Un pamphlet à charge et franchement exagéré ? Même pas ! Le constat est simple et argumenté. La noblesse des ouvriers de GM&S est une claque insupportable pour des puissants obsédés par l’appât du gain et le pouvoir.

Des femmes et des hommes massacrés par une logique économique qui ne prospère que parce que leur engagement pour LEUR usine est bien plus fort que tout ce qu’ils auront à encaisser de la part des “têtes pensantes”, rédigeront une proposition de loi destinée à éviter que l’histoire ne se répète pour d’autres. Une leçon d’altruisme ? Toujours pas.
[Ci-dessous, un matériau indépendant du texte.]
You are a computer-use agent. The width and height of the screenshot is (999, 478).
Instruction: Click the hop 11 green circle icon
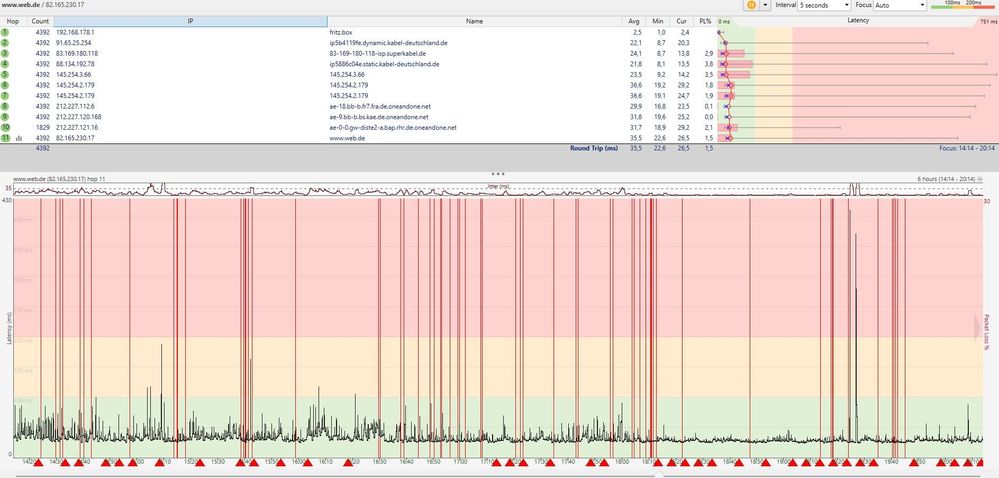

Des êtres profondément humains qui n’ont pas oublié que pour une bonne omelette aux cèpes, il fallait plus de cèpes que d’œufs.

Le récit d’une lutte, oui… Et, tout à la fois, un livre très personnel… “C’est ton bouquin Arno”, comme le lui rappellera Vincent Labrousse (élu CGT à GM&S) en 2020. S’il n’est pas question pour Arno Bertina de tirer une quelconque gloire d’un combat qu’il n’aurait pas mené, sa révolte épidermique devant la violence d’un système destructeur est saine, légitime et contagieuse.

L’infatigable Arno Bertina prête à nouveau sa plume à une vérité glaçante (pour mémoire, “L’âge de la première passe” sur la prostitution de toutes jeunes femmes au Congo) et interroge humblement le regard et la langue qu’il pose sur ces moments de vie.

Un récit sombre dans ce qu’il nous dit du monde dans lequel nous vivons et en même temps empreint de l’espoir et de l’énergie communicative qui se dégage du portrait de ces femmes et de ces hommes qui ont tenu tête. Une lecture juste et nécessaire, d’une humanité spontanée, simple et sincère.